_EXERCISE AIM_.
Copy out the lines below word for word, leaving out the pictures.

_RECORDS FOR THIS TASK_.
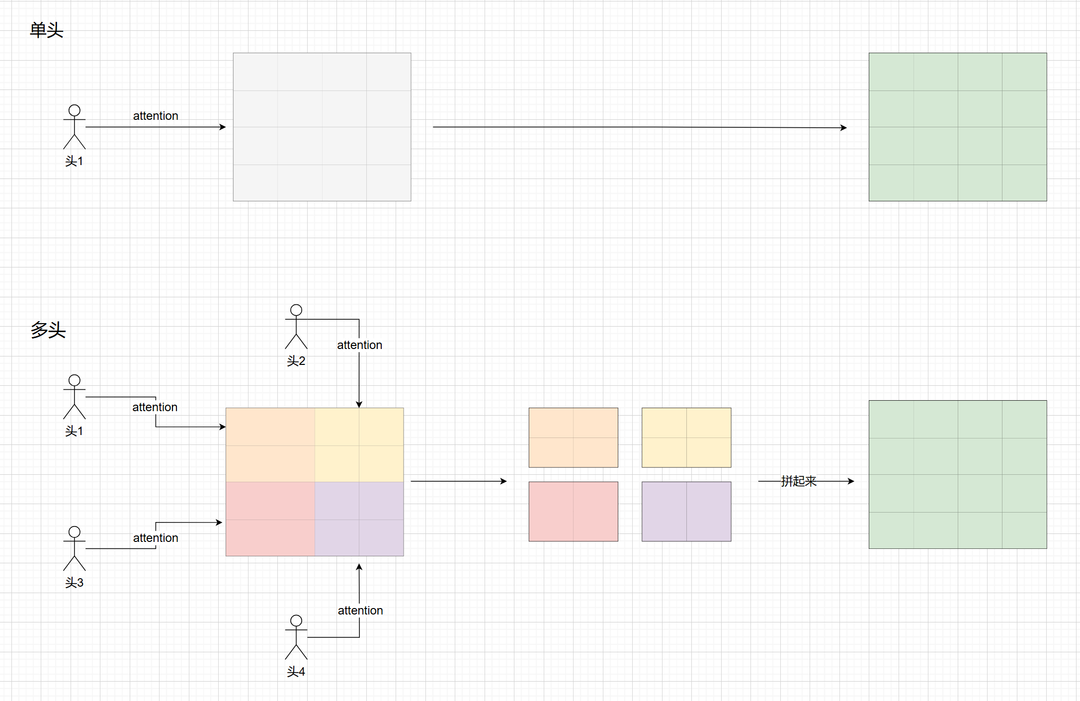This screenshot has height=701, width=1080.
Task: Click the attention label on the 单头 arrow
Action: (x=155, y=116)
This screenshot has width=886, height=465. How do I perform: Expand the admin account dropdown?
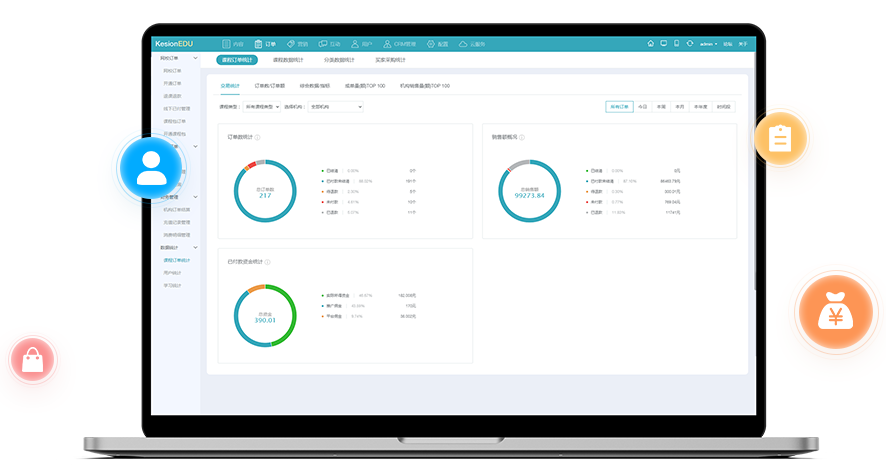[708, 44]
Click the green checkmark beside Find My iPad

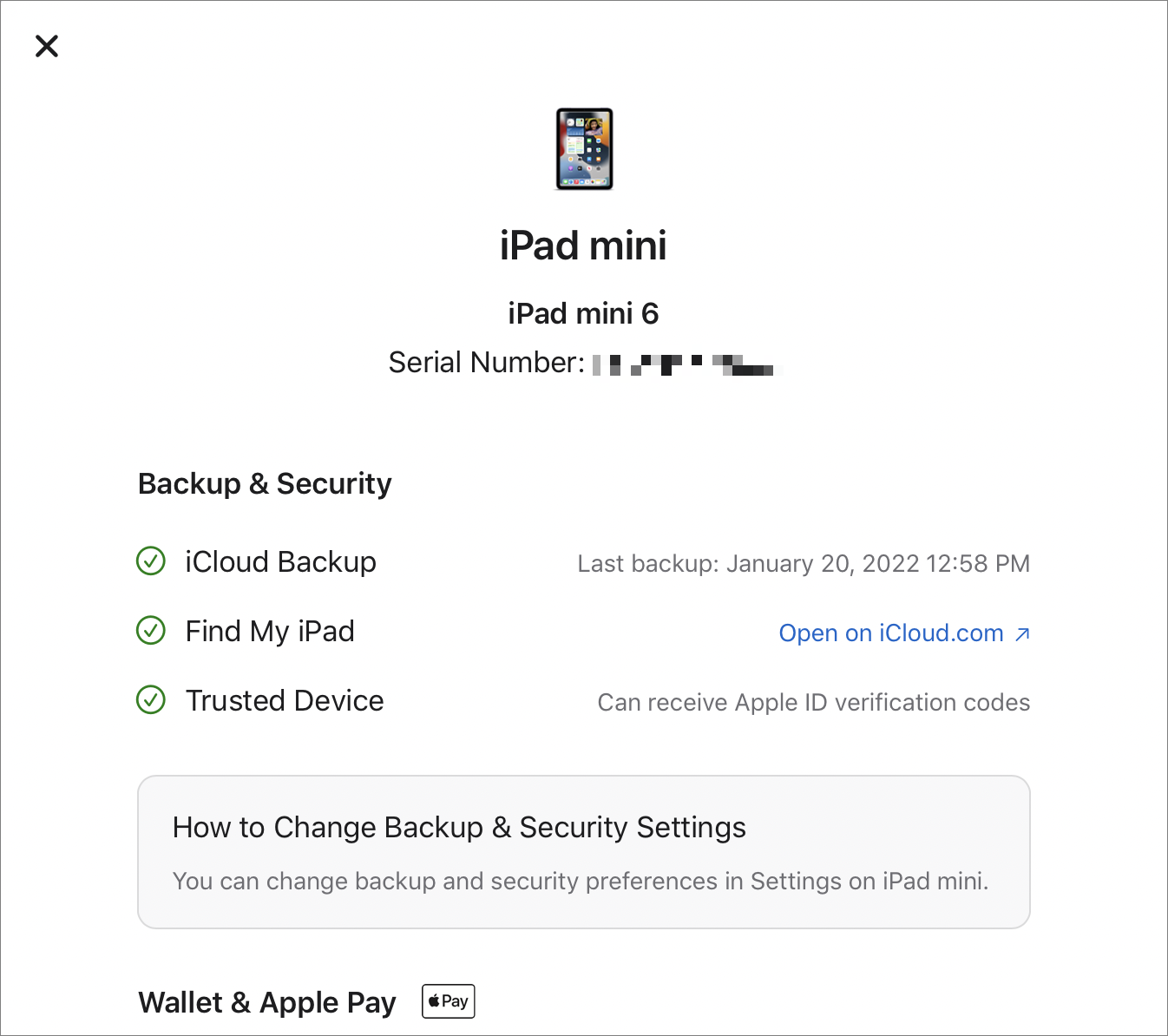150,631
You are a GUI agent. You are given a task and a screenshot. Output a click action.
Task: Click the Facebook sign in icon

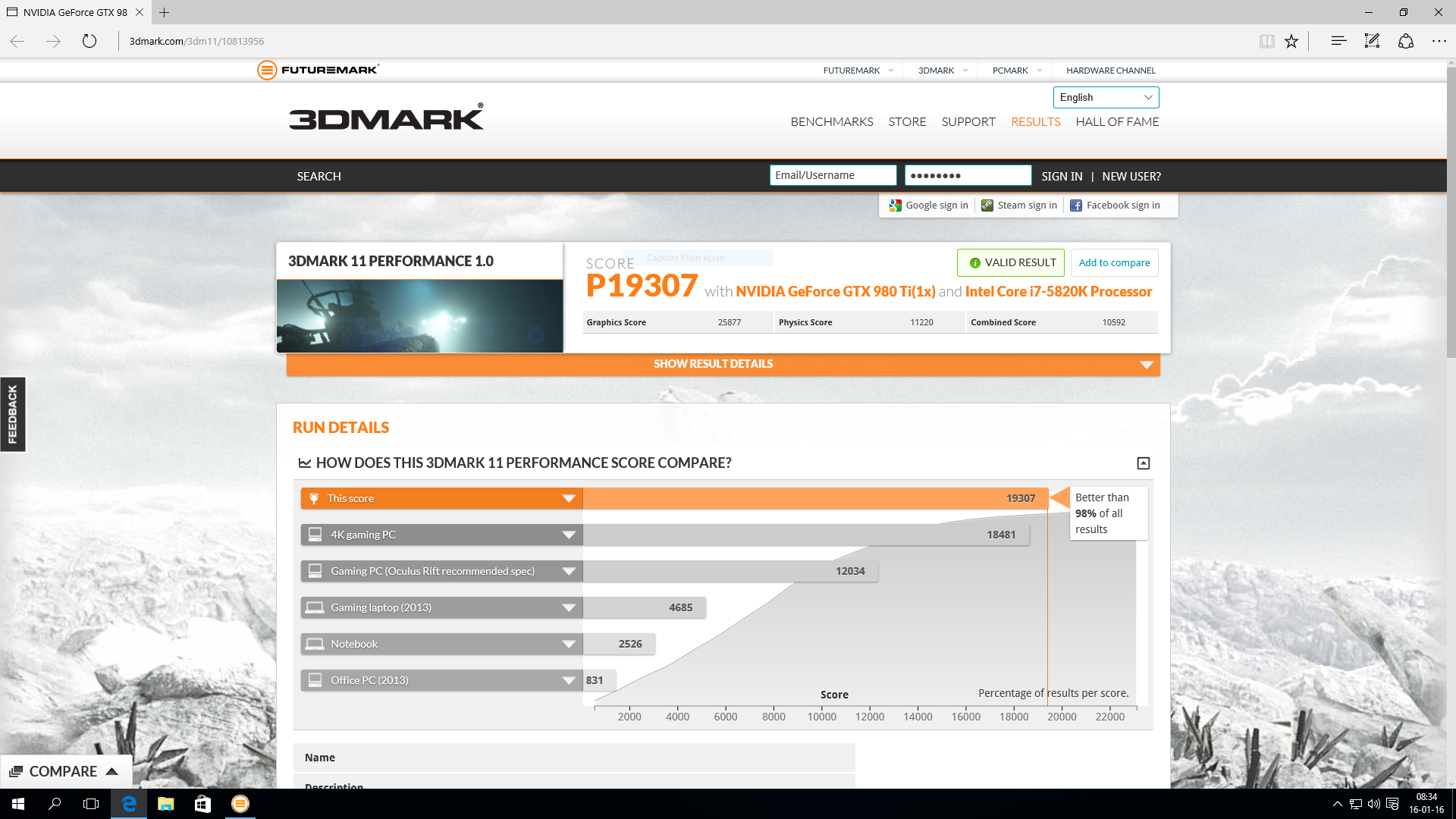[x=1076, y=206]
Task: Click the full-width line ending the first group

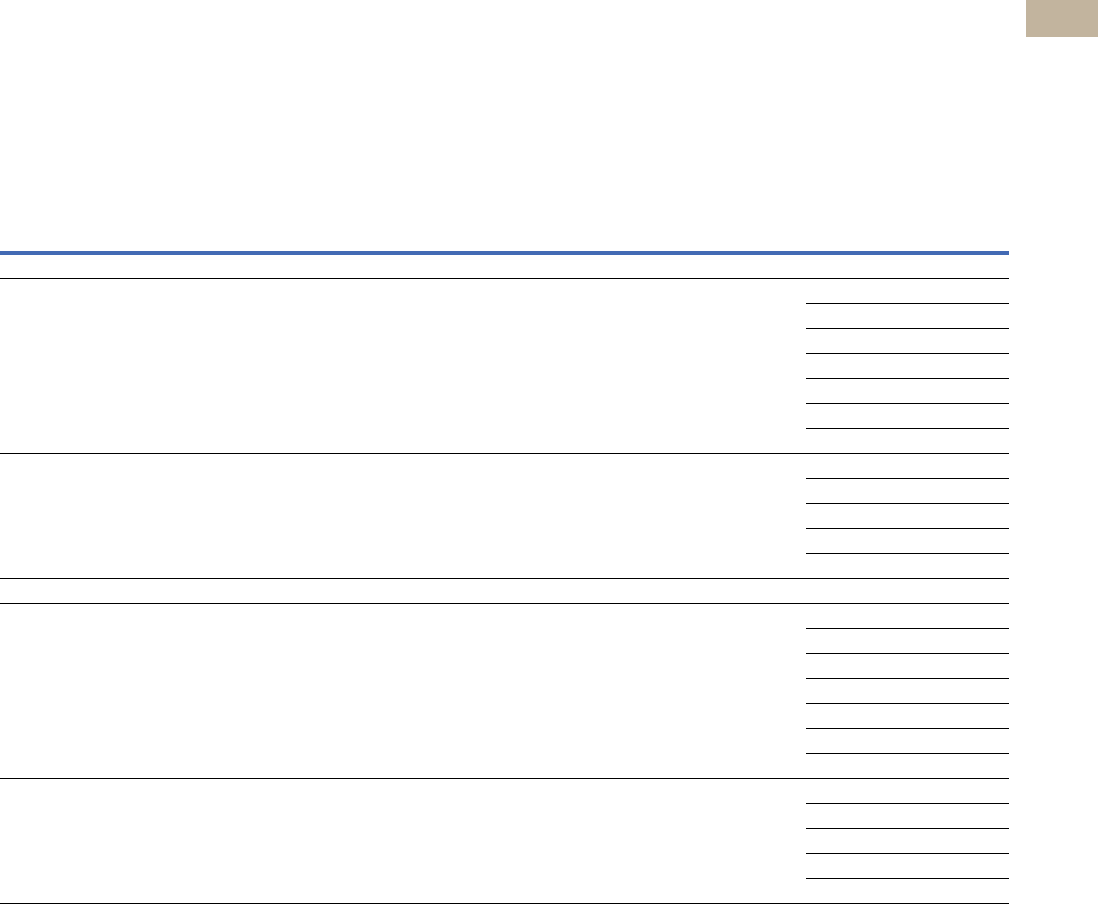Action: pos(504,454)
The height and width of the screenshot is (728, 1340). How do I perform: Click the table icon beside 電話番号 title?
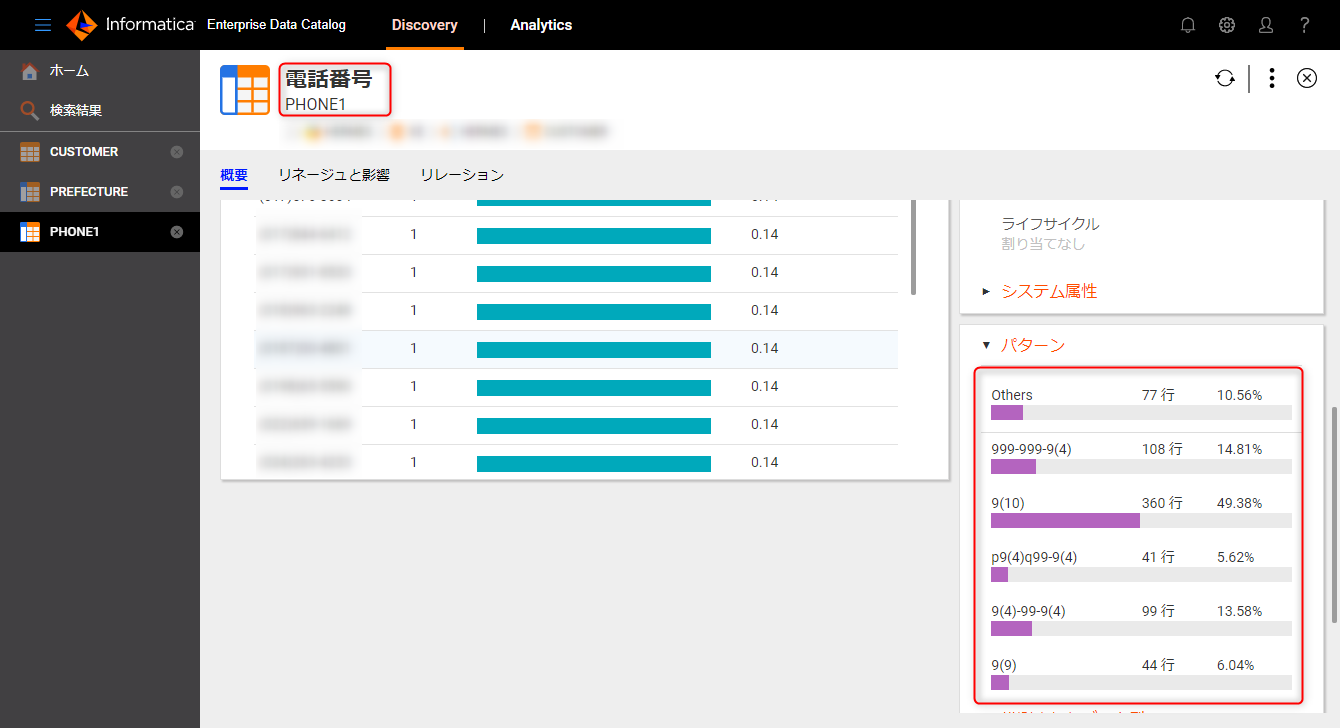tap(244, 89)
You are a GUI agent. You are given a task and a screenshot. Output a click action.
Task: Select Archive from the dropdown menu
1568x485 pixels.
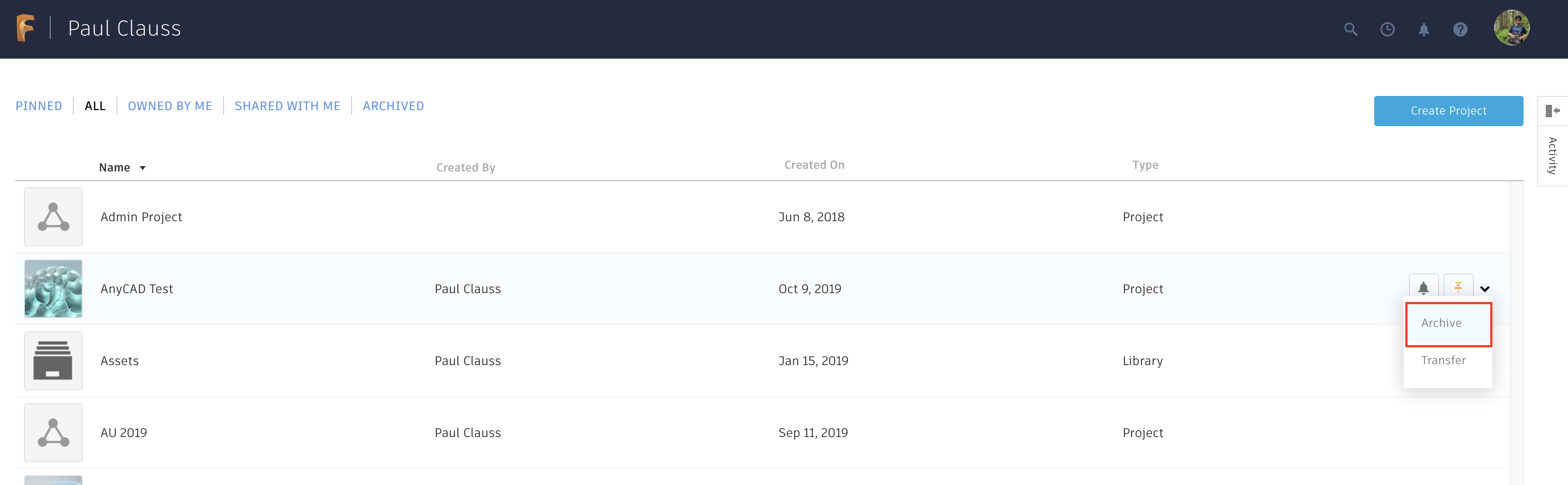[x=1441, y=323]
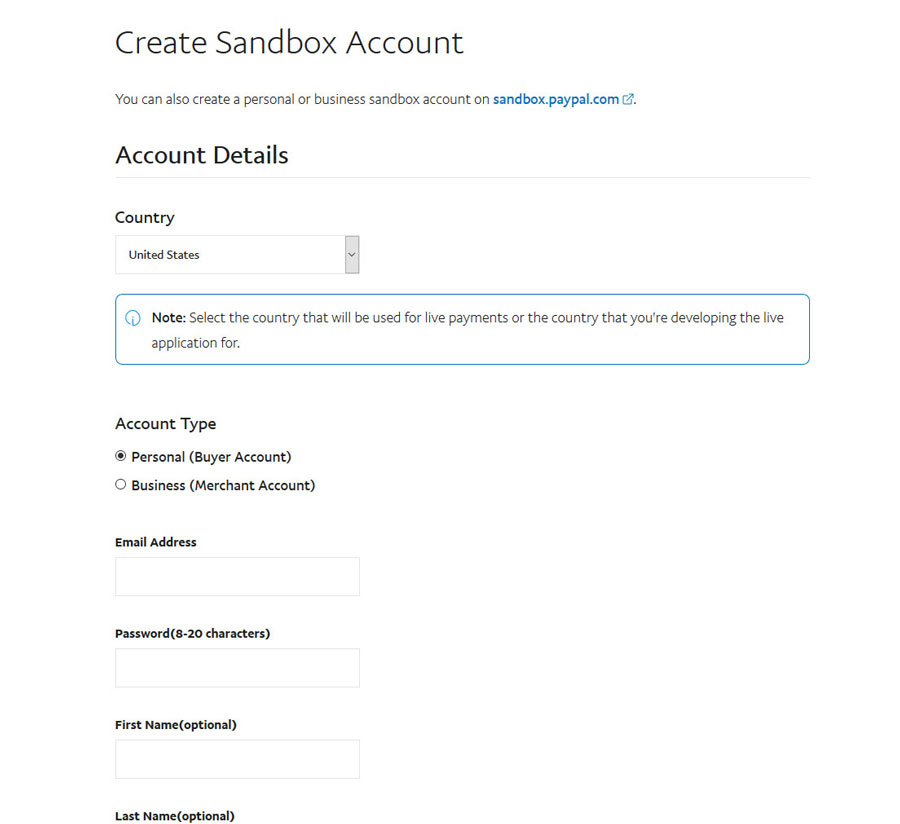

_ANSWER TO THIS PROBLEM_.
This screenshot has height=701, width=1080.
Task: Click the attention label on the 单头 arrow
Action: (x=155, y=116)
This screenshot has width=886, height=465. How do I perform: Expand the admin account dropdown?
[708, 44]
Click the green checkmark beside Find My iPad

150,631
You are a GUI agent. You are given a task and a screenshot. Output a click action.
Task: Click the Facebook sign in icon

[x=1076, y=206]
Task: Click the full-width line ending the first group

Action: pos(504,454)
The height and width of the screenshot is (728, 1340). How do I perform: Click the table icon beside 電話番号 title?
tap(244, 89)
You are a GUI agent. You are given a task and a screenshot. Output a click action.
Task: Select Archive from the dropdown menu
1568x485 pixels.
[x=1441, y=323]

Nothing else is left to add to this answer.